### WHAT TO PRODUCE
Please rewrite the lines between the one holding "Task: Click the wind speed gauge bar" and the one holding "click(126, 94)", inclusive, swapping "Select" for "Choose" and keeping everything else the same.

[Records from a pointing dataset]
* * * * * * * * *

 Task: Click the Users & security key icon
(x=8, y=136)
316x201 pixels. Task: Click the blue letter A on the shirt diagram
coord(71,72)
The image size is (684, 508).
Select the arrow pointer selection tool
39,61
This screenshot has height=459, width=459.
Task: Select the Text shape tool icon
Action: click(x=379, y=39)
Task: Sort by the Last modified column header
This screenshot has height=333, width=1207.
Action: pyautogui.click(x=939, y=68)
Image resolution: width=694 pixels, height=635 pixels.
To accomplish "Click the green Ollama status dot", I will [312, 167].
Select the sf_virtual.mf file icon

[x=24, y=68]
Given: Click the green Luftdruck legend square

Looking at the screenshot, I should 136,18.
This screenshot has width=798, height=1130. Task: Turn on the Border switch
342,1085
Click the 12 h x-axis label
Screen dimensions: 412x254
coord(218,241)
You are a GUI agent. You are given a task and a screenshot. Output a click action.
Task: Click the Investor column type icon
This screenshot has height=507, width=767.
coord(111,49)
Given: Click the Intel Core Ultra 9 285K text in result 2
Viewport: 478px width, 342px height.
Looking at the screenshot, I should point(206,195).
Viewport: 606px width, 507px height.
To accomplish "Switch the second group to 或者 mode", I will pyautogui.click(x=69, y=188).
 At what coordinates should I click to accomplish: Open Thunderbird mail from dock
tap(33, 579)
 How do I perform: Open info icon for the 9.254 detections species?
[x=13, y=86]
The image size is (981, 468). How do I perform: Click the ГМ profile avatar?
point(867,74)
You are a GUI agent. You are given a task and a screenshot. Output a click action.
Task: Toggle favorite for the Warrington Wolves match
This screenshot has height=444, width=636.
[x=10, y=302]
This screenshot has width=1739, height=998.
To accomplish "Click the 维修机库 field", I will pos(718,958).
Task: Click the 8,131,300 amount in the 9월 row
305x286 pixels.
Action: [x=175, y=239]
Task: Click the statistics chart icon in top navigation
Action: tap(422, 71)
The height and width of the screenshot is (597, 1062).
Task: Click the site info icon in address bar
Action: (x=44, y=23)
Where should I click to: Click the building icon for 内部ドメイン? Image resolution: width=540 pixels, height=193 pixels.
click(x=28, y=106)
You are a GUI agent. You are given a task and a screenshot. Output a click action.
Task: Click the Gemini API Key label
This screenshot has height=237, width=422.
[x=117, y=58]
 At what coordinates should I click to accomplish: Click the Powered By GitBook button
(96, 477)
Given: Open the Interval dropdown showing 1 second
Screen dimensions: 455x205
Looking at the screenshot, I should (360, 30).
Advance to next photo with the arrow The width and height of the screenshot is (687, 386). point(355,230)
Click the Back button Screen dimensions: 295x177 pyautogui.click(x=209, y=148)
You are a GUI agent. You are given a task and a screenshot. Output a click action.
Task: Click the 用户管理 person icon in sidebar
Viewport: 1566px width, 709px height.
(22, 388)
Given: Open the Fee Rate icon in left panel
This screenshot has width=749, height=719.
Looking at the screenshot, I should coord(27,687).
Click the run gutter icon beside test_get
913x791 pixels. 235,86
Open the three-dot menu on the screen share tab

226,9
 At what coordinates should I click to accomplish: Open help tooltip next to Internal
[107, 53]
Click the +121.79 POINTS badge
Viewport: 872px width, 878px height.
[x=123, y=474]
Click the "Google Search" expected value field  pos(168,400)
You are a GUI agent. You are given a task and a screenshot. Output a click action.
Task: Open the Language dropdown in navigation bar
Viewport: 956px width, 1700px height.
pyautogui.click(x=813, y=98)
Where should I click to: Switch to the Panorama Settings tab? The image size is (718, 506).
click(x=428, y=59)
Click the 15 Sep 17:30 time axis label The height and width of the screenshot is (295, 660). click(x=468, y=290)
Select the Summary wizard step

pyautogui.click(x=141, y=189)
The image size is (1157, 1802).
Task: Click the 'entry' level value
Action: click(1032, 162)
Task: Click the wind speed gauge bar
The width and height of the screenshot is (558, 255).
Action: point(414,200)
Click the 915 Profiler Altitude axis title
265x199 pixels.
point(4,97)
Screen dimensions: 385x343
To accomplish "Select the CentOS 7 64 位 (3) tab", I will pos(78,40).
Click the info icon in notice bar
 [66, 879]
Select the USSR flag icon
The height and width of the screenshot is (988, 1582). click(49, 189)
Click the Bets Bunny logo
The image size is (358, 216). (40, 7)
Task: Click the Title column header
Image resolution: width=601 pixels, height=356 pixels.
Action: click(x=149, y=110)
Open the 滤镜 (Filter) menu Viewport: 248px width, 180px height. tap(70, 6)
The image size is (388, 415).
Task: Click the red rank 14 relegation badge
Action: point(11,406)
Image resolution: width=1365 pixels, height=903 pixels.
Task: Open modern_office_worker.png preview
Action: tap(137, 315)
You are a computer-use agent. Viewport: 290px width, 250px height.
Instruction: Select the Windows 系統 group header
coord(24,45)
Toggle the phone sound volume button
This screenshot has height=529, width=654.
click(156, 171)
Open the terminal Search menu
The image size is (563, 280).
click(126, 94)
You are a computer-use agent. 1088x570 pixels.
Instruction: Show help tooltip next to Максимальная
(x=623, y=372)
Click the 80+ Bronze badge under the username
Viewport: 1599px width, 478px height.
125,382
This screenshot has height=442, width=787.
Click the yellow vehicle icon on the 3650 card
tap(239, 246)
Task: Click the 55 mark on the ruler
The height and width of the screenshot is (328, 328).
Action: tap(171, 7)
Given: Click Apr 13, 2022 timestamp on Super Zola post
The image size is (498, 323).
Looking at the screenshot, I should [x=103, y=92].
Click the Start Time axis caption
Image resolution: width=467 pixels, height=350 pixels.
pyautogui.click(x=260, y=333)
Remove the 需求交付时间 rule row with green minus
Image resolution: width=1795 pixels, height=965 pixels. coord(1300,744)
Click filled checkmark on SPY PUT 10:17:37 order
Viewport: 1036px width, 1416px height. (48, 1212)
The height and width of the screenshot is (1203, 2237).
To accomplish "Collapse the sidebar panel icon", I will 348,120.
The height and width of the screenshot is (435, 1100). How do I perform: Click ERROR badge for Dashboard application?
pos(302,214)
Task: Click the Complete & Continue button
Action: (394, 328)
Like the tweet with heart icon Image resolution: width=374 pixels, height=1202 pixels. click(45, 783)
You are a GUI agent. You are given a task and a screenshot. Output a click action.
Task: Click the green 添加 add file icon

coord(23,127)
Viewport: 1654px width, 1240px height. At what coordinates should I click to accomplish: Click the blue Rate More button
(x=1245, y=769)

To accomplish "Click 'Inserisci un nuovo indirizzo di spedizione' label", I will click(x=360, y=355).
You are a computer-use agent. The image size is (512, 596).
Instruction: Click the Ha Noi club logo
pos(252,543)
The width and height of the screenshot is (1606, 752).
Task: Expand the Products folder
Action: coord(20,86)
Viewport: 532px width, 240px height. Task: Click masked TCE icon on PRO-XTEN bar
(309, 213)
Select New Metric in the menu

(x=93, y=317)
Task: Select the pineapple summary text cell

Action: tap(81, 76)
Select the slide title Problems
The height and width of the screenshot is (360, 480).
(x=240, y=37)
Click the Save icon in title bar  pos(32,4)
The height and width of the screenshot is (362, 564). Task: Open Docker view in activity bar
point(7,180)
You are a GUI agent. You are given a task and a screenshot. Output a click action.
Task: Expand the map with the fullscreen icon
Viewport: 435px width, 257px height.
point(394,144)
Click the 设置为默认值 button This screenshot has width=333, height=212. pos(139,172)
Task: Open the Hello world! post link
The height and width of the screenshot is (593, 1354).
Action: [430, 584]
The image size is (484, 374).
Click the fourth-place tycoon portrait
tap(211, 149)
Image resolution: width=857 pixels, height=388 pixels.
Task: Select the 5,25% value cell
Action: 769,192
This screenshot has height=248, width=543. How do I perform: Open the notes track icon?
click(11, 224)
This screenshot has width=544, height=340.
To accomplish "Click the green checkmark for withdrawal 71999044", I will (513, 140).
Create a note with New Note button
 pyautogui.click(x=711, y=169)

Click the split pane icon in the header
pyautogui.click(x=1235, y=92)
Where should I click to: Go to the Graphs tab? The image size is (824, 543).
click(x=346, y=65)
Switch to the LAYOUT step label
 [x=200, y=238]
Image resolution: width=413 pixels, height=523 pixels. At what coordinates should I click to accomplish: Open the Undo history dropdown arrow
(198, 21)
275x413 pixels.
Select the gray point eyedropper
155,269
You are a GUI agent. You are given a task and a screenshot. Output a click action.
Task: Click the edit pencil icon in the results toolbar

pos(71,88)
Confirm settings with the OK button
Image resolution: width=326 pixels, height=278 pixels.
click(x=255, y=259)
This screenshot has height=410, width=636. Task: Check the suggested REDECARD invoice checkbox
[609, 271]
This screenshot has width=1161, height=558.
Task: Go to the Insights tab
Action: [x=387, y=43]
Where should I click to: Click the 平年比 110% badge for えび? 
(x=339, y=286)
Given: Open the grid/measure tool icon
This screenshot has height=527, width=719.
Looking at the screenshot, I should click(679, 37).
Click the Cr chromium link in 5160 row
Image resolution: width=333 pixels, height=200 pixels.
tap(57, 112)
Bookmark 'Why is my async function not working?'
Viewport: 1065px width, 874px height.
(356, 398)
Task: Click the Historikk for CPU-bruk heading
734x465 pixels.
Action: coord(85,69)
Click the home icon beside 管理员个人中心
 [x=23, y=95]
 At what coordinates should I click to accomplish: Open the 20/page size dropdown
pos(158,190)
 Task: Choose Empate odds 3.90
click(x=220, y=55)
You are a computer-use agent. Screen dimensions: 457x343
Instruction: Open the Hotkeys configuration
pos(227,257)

* * * * * * * * *

### PROBLEM SOLUTION
Task: Click the wind speed gauge bar
The width and height of the screenshot is (558, 255).
Action: point(414,200)
Click the 915 Profiler Altitude axis title
265x199 pixels.
point(4,97)
Screen dimensions: 385x343
To accomplish "Choose the CentOS 7 64 位 (3) tab", I will pos(78,40).
Click the info icon in notice bar
 [66, 879]
Choose the USSR flag icon
The height and width of the screenshot is (988, 1582). click(49, 189)
Click the Bets Bunny logo
The image size is (358, 216). (40, 7)
Task: Click the Title column header
Image resolution: width=601 pixels, height=356 pixels.
Action: click(x=149, y=110)
Open the 滤镜 (Filter) menu Viewport: 248px width, 180px height. tap(70, 6)
The image size is (388, 415).
Task: Click the red rank 14 relegation badge
Action: point(11,406)
Image resolution: width=1365 pixels, height=903 pixels.
Task: Open modern_office_worker.png preview
Action: tap(137, 315)
You are a computer-use agent. Viewport: 290px width, 250px height.
Instruction: Choose the Windows 系統 group header
coord(24,45)
Toggle the phone sound volume button
This screenshot has height=529, width=654.
click(156, 171)
Open the terminal Search menu
The image size is (563, 280).
click(126, 94)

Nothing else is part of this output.